> [Problems to solve]:
(a) In the post on religion and unbelief, what does the writer say the universe is?
(b) Repeat the stretch of the post on religion and unbelief from "Simple reason can" through "share his love.".
(c) Write what comes next in the post on religion and unbelief, picking up after its final sentence.

After having to process this information against my own choice, the ticket has popped out unbelief. What can I do to change that? What should be done to appease the masses…conform to become a natural man—gullible, trusting, yielding, herd instinctive, and fearful since birth? The desire to belong clouds judgement while the powerfully placed men of words and their yes-men apply pressure to consider the supernatural—by coercion.

A natural man does not accept the things of the Spirit of God, for they are foolishness to him; and he cannot understand them, because they are spiritually appraised—1 Corinthians 2:14-15

Au contraire! A neat trick of religion and the biblicants is defining terms to suit their purpose. The natural man is actually the believing man as evidenced in the obvious. Everyone wants a belief. Since birth we are lied to, fearized, pressured, goaded—and though living in a society of liars we believe nearly everything that we are persuaded to believe. That, is the natural man. Either the believer is the enemy of god as the Bible says, or the Bible has decriminalized our natural tendencies and labeled the unnatural, independent-minded as the enemy. I am not the natural man. Having eyes that have opened through a struggle of librarial pursuit and observation, followed by the unpleasant task of unbelief, integrity will not undo this fact.

The strongest faith can’t protect us once we know the truth. Protection comes through conformity and abandoning honest virtue—integrity comes at a price. We now sit on the fringes of society writing anonymous blogs. Natural man? I’ll leave that to the churches where it’s modern version originated.

Scientific Points for Religion—The Switch

Consensus between religion and science is happening, but it’s a one way street.

One of the interesting developments of religion is the attachment to scientific theory and advancement to suit their purposes. Evolution being the largest swing in recent memory, but also shoehorning bits and bobs of the Big Bang—calling out “god did it” and the insistence there had to be a first-cause to set it all in motion. It didn’t, and most likely there never was nothing.

Simple reason can point that out better than a god, and if anyone can display the ultimate in proving a negative—prove there was ever nothing… we obviously have these materials in front of us—more than you could ever say about a god. There’s no magicians trick here. The universe is a brute fact. Myth, however, is the true basis of religion, now making scientific claims using secular reasoning.

Even if per chance the world is a 3D simulation, there also then has to be a supreme all righteous omnipotent god at the helm, right? Pure bias is religion staking claims on what they had denied forever. When the curtain is pulled back we would most likely see a fossilized crazy scientist dead in his chair after working himself to the bone trying to fix his experiment that got away. Whatever discoveries man seems to find, religion has god in all his power drip-feeding advances to share his love.

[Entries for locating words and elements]
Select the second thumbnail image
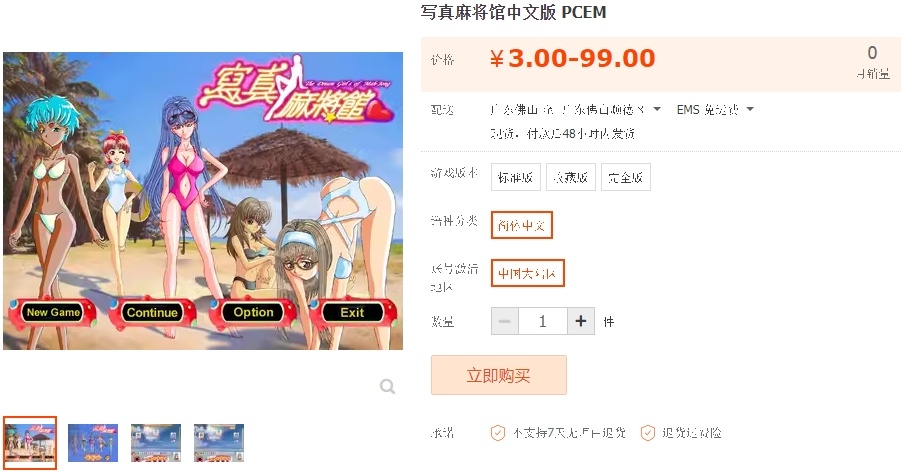Screen dimensions: 904x475 [93, 443]
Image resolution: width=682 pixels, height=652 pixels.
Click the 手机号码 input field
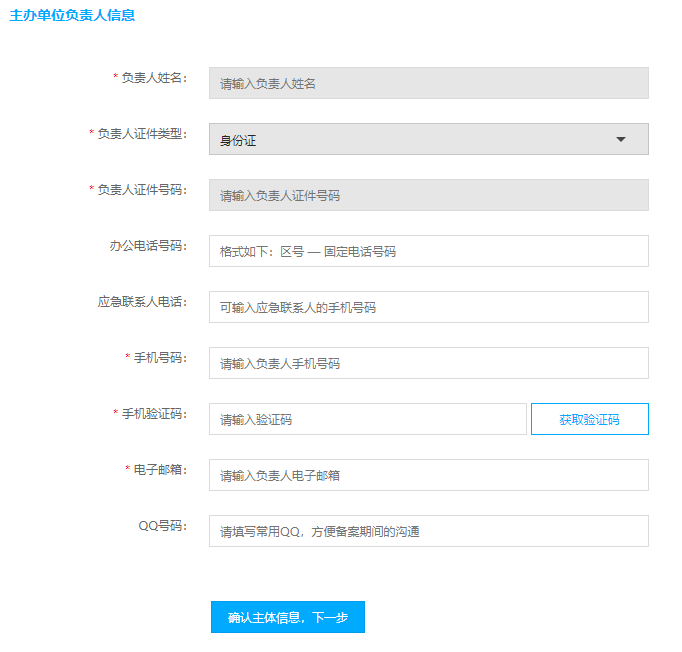428,363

> [Answers provided]:
(a) A brute fact.

(b)
Simple reason can point that out better than a god, and if anyone can display the ultimate in proving a negative—prove there was ever nothing… we obviously have these materials in front of us—more than you could ever say about a god. There’s no magicians trick here. The universe is a brute fact. Myth, however, is the true basis of religion, now making scientific claims using secular reasoning.

Even if per chance the world is a 3D simulation, there also then has to be a supreme all righteous omnipotent god at the helm, right? Pure bias is religion staking claims on what they had denied forever. When the curtain is pulled back we would most likely see a fossilized crazy scientist dead in his chair after working himself to the bone trying to fix his experiment that got away. Whatever discoveries man seems to find, religion has god in all his power drip-feeding advances to share his love.

(c)
The idea that a god has to be supremely infallible of perfect righteousness is a pipe dream of runaway human imagination. And imagine, is what we do quite well. Simply reading the scriptures shows us through unbelief—their construct of god is a prick—unless you imagine otherwise.

Which brings us to consensus. How many religious points do the atheist agree? None. How many points of science do the religious adopt hijack? Nearly all of them. Its not that hard when you have an actual model that produces results. Creationism Origins is the last puzzle to solve. What then will the believers do with their god? Another claim as part of the masters plan?

-7° with a High of 13° Fahrenheit—Snowing

How religious collapse is nothing to fear.

If this world per chance is a simulation, today would be a good day to pull the plug. Which got me thinking (of course) about what would happen if we pulled the plug on religion.

Air traffic controllers go through an extensive, escalating simulation for several weeks before taking over their assigned airspace, but what happens to the simulator, after hours of stressful (that part is real) training is unplugged and the lights turned off?—Nothing

Enter Religión—

Disconnecting from religion (another simulation without substance) seems at first would be a catastrophe, is in actuality extremely empowering and calming. “The moment I realized there was no god, I looked back down at the house and realized I’ve got this—I always had” I’ve been on my own my entire life. Wow! The stress I felt by religion was also real. Contemplating a life of no gods was a brief moment of unwarranted worry. Moving from simulation to the control tower is an easy transition.

It reminds me of when President Obama signed the marriage equality bill. No lightning, no thunder, nobody struck dead, just a thunderous applause stifling the fear of the religious right. And what has happened since? No second coming, no global upheaval, nothing but positives.

What happens after the lines are erased and religion folds? Nothing…Nothing but personal responsibility and liberty of mind to chart your own course within the framework of civil law. We’ve got this. We always have. It’s about people proudly helping people, giving and taking credit where it is due—to us!

What I Believe—

How intense beliefs fail humanity—

I believe that mere belief without evidence has been unjustly elevated to the gold-standard of ones knowledge and character.

I see intense belief in anything is a seedbed of tribalism—

That belief undermines real academics and embraces mediocrity.

I know when belief is required to be part of group, the group will betray you over unbelief.

I’ve observed and experienced the key to understanding the mysteries™️ is unbelief.

I understand the universe is a diverse array of energies and dimensions where some people are attuned more so than others to it.

I believe the foibles of human neurology, perception, and bias need to be understood at a grade school level to promote tolerance of difference and friendship—all of us!

I notice that religious beliefs need to be protected by law because they cannot stand on their own merits.

I observe herd instinct, peer pressure, indoctrination, and impatience supplants reason.

I believe the ability to hand-wave contradiction and fallacy hardwires neurons through repetition and submission. The problem is now in the physiology.

I believe faith should never be the end-goal of intellectual achievement.

I found that submitting your will to belief in god/allah, or any other godform disempowers the best part of human nature, delays intellectual advancement and personal achievement.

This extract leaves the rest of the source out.